What is Chicken Wire and How is it Used?

Garden chicken wire   Dorling Kindersley / Getty Images

Chicken wire is a mesh fencing used, traditionally, to confine poultry. Thus its name. But you do not have to be a farmer to find uses for this product on your property. Composed of galvanized wire, it holds up well to the elements. You will often unearth pieces used decades ago on old homestead sites when digging around.

Besides durability, chicken wire boasts flexibility and is easy to cut. It can be more difficult to cut and install types of fencing with much heavier gauges, such as the similar-looking chain link.

Uses for Chicken Wire in Landscaping

Although it takes its name from its traditional use in poultry raising, we now use chicken wire in landscaping in many ways. For instance, chicken wire can be used to reinforce concrete.

Fun Fact

Folks with a bent for crafts make chicken-wire Christmas kissing balls by rolling chicken wire into a ball and attaching Christmas lights to it. You can even use it when building a Grim Reaper Halloween display to create a backdrop.

But a more widespread use for chicken wire in landscaping is in organic pest control measures. Most commonly, chicken wire is used as fencing to encircle a garden area, thereby keeping out pests that would eat your plants. However, to keep out pests that can dig, note that you have to bury a portion of the chicken wire, as detailed in this article on rabbit-proof fences. Likewise, bury the bottom part of chicken wire fencing that you install around the perimeter of a garden to keep out groundhogs a good 6 inches down.

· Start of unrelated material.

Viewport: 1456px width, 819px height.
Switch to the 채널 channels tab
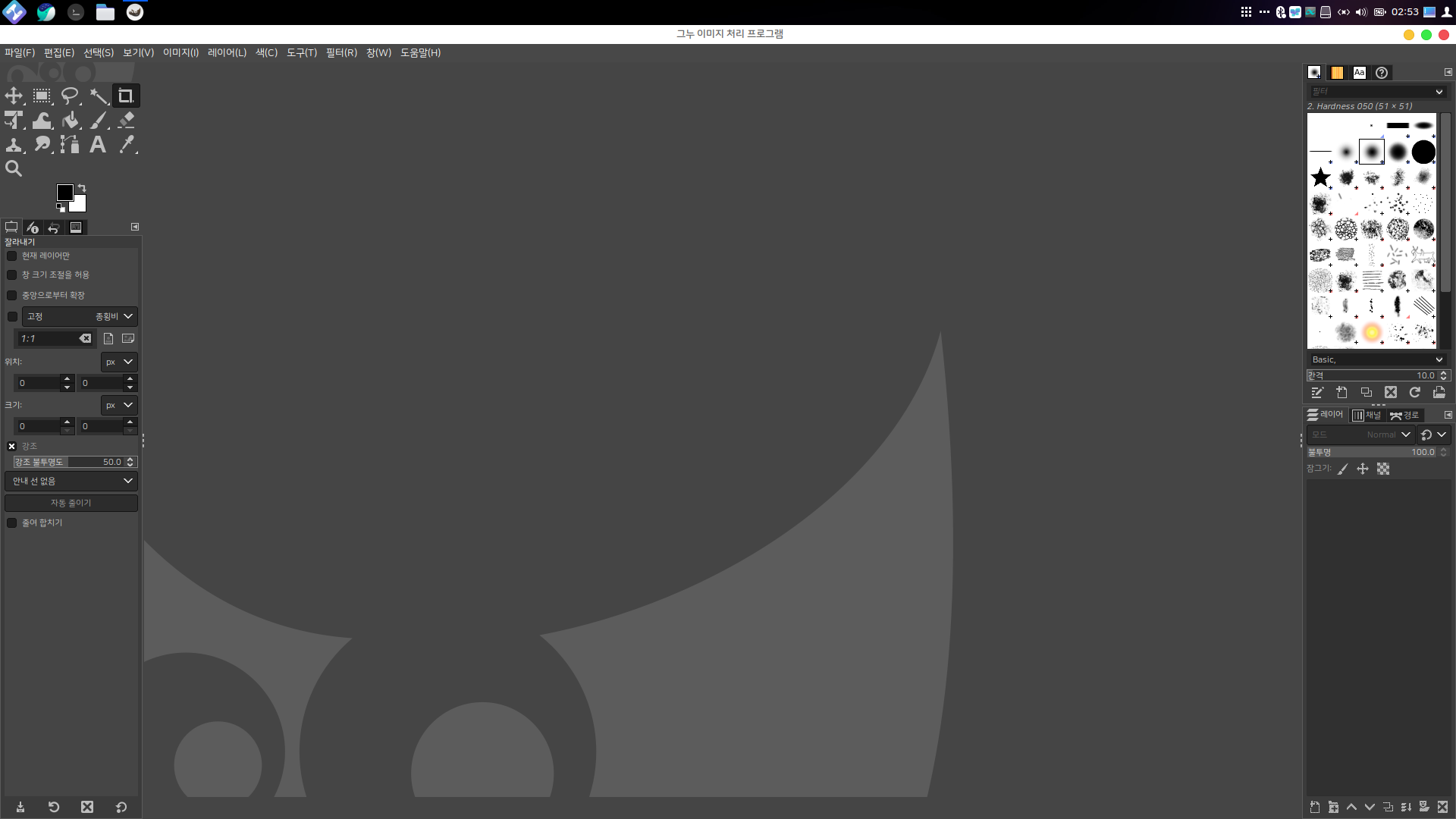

The hexagonal gaps in chicken wire range from 1/2 inch to 2 inches. If you are trying to keep out rodents as small as meadow mice, it is best to select the 1/2-inch type of chicken wire.

Besides enclosing gardens with chicken wire, people also encircle individual shrubs with it, as winter protection against pests. Just drive three or four stakes into the ground around the shrub to build a framework, then unroll the chicken wire across the outside of this framework. The unrolling will go easier if you stabilize one end of the chicken wire first by fastening it to one of the stakes, using twist ties. To provide winter protection for shrubs in addition to pest protection, attach the burlap to the chicken wire.

This product also comes in handy to build a makeshift container in the yard to hold bulk items. For example, if you use raked leaves to make compost or mulch, you may need a holding tank for your leaves before you get around to composting them. If so, just drive some tall stakes into the ground in a circular pattern and use Twist-Ties to attach the chicken wire to this framework. Once you dump the leaves in, they will be reasonably well-secured against high winds until you get around to working with them.

Using Chicken Wire Horizontally

But chicken wire is not always installed vertically. Two common uses for chicken wire that involve a horizontal installation include:

  1. As a cat repellent (cats do not like to tread on the wire with their sensitive paws).
  2. To keep squirrels from digging up crocus corms.

Regarding use #2, look at the picture, which shows chicken wire laid over a patch of crocus. The idea here is to prevent squirrels from digging up the underground corms from which crocus plants spring (a "corm" is a plant part similar to a bulb). The crocus plants pictured are small enough to pop up right through the holes in the chicken wire. If you do not like the look of chicken wire, you can remove the chicken wire temporarily in late winter or early spring, when the new crocus plants emerg. Just be sure to replace the chicken wire when the flowering display is over.